- India / Australia
- Dates: 20 September 2022 – 25 September 2022
- Captains: Rohit Sharma / Pat Cummins

Twenty20 International series
- Results: India won the 3-match series 2–1
- Most runs: Suryakumar Yadav (115) / Cameron Green (118)
- Most wickets: Axar Patel (8) / Nathan Ellis (3) Adam Zampa (3) Josh Hazlewood (3)
- Player of the series: Axar Patel (Ind)

= Australian cricket team in India in 2022–23 (September 2022) =

International cricket tour

The Australian cricket team toured India in September 2022 to play three Twenty20 International (T20I) matches as a preparatory series before 2022 ICC Men's T20 World Cup.

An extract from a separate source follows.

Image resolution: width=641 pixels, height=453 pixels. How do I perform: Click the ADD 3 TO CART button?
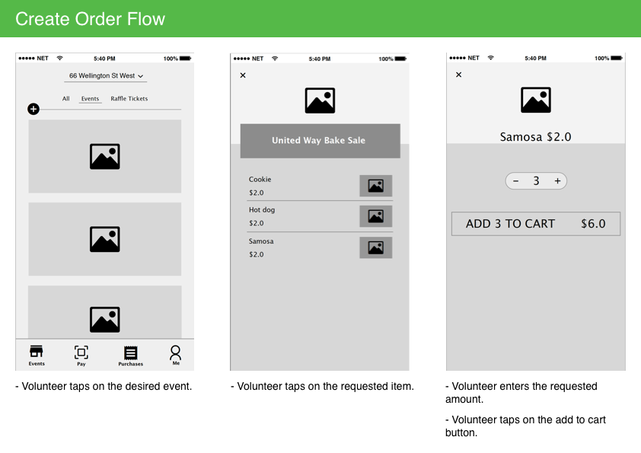tap(536, 223)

Australia won the first T20I by 4 wickets, to lead the series 1–0. The second T20I was reduced to 8 overs per side due to a wet outfield, with India winning the match by 6 wickets. India won the third and final T20I by 6 wickets to win the series 2–1.

==Scheduling==
In August 2022, the Board of Control for Cricket in India (BCCI) confirmed the schedule for the T20Is.

==Squads==

T20Is
| India | Australia |
| Rohit Sharma (c); K. L. Rahul (vc); Ravichandran Ashwin; Jasprit Bumrah; Yuzvendra Chahal; Deepak Chahar; Deepak Hooda; Dinesh Karthik (wk); Virat Kohli; Bhuvneshwar Kumar; Hardik Pandya; Rishabh Pant (wk); Axar Patel; Harshal Patel; Mohammed Shami; Suryakumar Yadav; Umesh Yadav; | Aaron Finch (c); Pat Cummins (vc); Sean Abbott; Ashton Agar; Tim David; Nathan Ellis; Cameron Green; Josh Hazlewood; Josh Inglis (wk); Mitchell Marsh; Glenn Maxwell; Kane Richardson; Daniel Sams; Steve Smith; Mitchell Starc; Marcus Stoinis; Matthew Wade (wk); Adam Zampa; |

Before the start of the T20I series, Mitchell Marsh, Mitchell Starc and Marcus Stoinis were ruled out due to injuries, and were replaced by Sean Abbott, Nathan Ellis and Daniel Sams. India's Mohammed Shami was ruled of the T20I series due to COVID-19, with Umesh Yadav named as his replacement.